You've heard of the buzzwords Kaizen, Six Sigma, Lean, JIT, and others. They get into the headlines because they are touted as ways to redefine businesses and save companies. Without question, these are valuable tools that manufacturers can implement to maximize profitability. However, one of the most underused tools in the product-launch toolbox that has proven to yield significant and positive results is Design for Manufacturability — DFM.

It's overlooked and undervalued yet can add significantly to the bottom line. For example, a DFM benefit shows up indirectly in terms of improved quality and consistent delivery, as well as directly in terms of reduced costs.

Sadly, many organizations treat DFM as an asterisk on the new-product-launch road map. The million-dollar question is when in the development cycle do you engage manufacturing in DFM activities?

Unfortunately, it is easy to fall into the trap of letting manufacturing engineers evaluate designs late in their development process. The best approach is to engage manufacturers in the design right at the beginning of project. Design and manufacturing engineers must foster a symbiotic relationship for a best design, and it should start as early as the ideation stage. As a general rule, once ideas transfer out of the ideation phase and into CAD models, it is too late. After drafting an idea, an inherent level of inertia squelches the acceptance of valuable ideas from the manufacturing team. A more effective approach is to collectively brainstorm as a group that includes skilled manufacturing engineers to manifest the design at its earliest stage.

A few practical examples

These few ideas suggest what to consider in the group discussions of a DFM program.

Design for ease of assembly, speed, and simplicity. On the manufacturing floor, time is money. Design resources are essentially a fixed cost once the budget is locked. However, depending on the lifecycle and volumes of the product being designed, costs avoided or removed from the product during manufacturing are apparent over the entire life of production. Given adequate sales volumes, the amount of cumulative savings per finished good can far outweigh the cost of the design resources required to produce the savings.

Designing for ease of assembly and time considerations include incorporating component features to assist with the location and translation of parts during assembly whether it is by hand or machine.
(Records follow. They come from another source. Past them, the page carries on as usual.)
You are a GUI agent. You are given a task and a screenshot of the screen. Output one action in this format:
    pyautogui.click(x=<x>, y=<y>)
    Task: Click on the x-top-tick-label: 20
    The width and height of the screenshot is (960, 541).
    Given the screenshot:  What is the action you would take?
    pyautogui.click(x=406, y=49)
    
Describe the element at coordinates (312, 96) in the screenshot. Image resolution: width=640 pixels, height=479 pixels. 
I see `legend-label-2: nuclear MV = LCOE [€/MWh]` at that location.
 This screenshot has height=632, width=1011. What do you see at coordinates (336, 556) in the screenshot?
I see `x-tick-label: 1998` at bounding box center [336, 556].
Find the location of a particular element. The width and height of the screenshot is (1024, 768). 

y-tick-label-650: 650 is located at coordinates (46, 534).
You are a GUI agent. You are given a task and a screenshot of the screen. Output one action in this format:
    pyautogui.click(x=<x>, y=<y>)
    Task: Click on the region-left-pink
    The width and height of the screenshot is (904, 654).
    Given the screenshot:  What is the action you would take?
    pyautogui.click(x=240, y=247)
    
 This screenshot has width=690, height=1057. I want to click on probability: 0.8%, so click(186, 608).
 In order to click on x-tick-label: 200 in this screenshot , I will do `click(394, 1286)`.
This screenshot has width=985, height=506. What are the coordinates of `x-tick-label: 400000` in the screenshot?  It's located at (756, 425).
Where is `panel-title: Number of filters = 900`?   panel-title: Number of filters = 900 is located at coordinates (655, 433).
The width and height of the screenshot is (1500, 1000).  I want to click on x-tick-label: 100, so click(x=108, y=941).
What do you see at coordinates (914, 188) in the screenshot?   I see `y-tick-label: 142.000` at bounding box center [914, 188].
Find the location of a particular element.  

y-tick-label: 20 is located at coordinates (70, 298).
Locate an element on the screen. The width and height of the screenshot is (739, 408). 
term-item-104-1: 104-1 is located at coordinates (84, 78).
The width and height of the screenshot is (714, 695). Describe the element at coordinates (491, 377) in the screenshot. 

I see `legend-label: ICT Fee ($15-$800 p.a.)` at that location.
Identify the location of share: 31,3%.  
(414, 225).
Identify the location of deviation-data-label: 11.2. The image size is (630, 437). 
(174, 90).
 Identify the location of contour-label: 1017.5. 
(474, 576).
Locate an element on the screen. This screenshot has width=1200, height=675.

An objective is to handle components in the same orientation for each production cycle. Without some locating geometry in the component, automation would not be as feasible. In addition, component features should be designed to provide proper part orientation for nesting, fixturing, or directed assembly to ensure that assemblies can only be put together only one way. Time lost by the operator determining proper component alignment is undesirable.

Fool proof the design. It is imperative to design parts with features that prohibit them from being assembled in any other orientation than the one needed. Products are destined for disaster in mass production when components do not have inherent poka-yoke (Japanese for fool-proofing) features for critical product attributes and require that assemblers use only their own judgment in the process. Mating component surfaces, joints, or interfaces in the product design should be considered for fool-proofing. Mating parts should be designed to couple in only one orientation regardless if using hand assembly or automation.

Design for assembly consistency and repeatability. Even great engineers can create products that are impossible to process consistently and repeatedly. Avoid variation at all costs when considering component and process stability, and reproducibility. Choose design options that eliminate or minimize component and process variation.

For example, if a design requires coupling two injection-molded components, the design team should design snap-fit features into the components rather than bonding with an adhesive. Why? First, because the time to snap fit two pieces is less than applying the adhesive and curing. Second, snap fits avoid application variations such as adhesive voids, or an operator applying adhesive to the wrong place. The benefits in this example are a reduction in cycle time and labor cost, as well as reduction in cost of quality often charged to scrap and rework.

Use off-the-shelf parts instead of those custom designed and built. Design teams should make material choices and use known stable parts to minimize complexity in design and assembly. Using off-the-shelf parts can significantly reduce inventory and final assembly costs. Such components let the manufacturing operation reduce minimum order quantities and inventory storage space, and increase the number of inventory turns.

Trim the bill of material. Total product costs rise with the number of parts in the bill of material. Every design should be reviewed at regular intervals with a fresh-eyes analysis of the product to identify components that can be combined or eliminated. In addition, the design team should consistently review product requirements or goals at regular intervals to ensure that critical design features are not overlooked. These activities can eliminate a situation near launch in which a design must be modified to include an additional feature or function, or eliminate interferences because someone misunderstood the requirements.

This list of DFM activities is not all inclusive, but it describes core DFM activities for most product launches. Each item is valuable, but engaging them later in the design process diminishes their effectiveness.

Assessing the impact that design has on manufacturing is critical when considering the long term quality, costs, and delivery of a new product. Many quality, cost, and delivery issues that occur post-launch are reduced with an efficient product design. The sooner the manufacturing engineering staff is involved in the product development cycle, the better are results for the company.

Of course, manufacturing and design teams share the same goal — to maximize profitability for the company. But it is impossible to achieve this goal with each department working independent of the other. When you hear the phrase, “manufacturing will have to figure that out”, you've found a culture that keeps projects from earning maximum results. Those only come from working in a partnership capacity from the start.